RECORD SET START

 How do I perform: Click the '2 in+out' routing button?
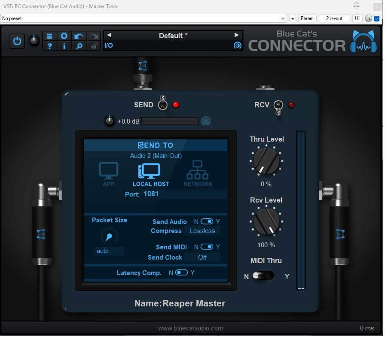[334, 18]
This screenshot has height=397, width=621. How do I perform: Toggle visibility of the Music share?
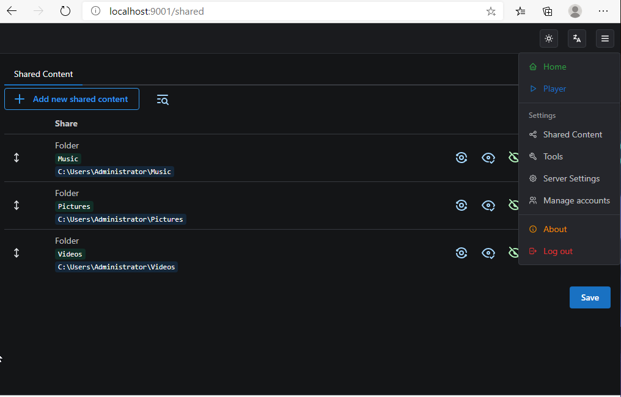488,158
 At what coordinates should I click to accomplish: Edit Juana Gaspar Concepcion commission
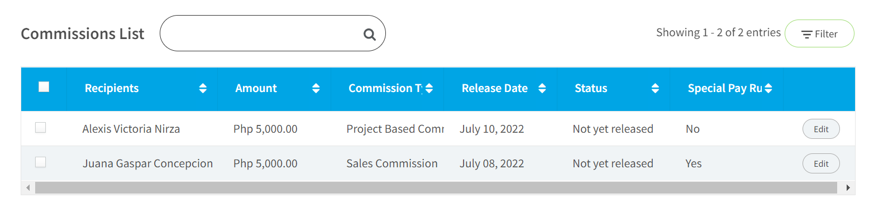pos(821,163)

RECORD SET END

(PROBLEM)
What is needed is an exact copy of the entries above, with no images in it.

(REPLY TO THE EXERCISE)
 How do I perform: Click the '2 in+out' routing button?
[334, 18]
This screenshot has height=397, width=621. How do I perform: Toggle visibility of the Music share?
488,158
 At what coordinates should I click to accomplish: Edit Juana Gaspar Concepcion commission
pos(821,163)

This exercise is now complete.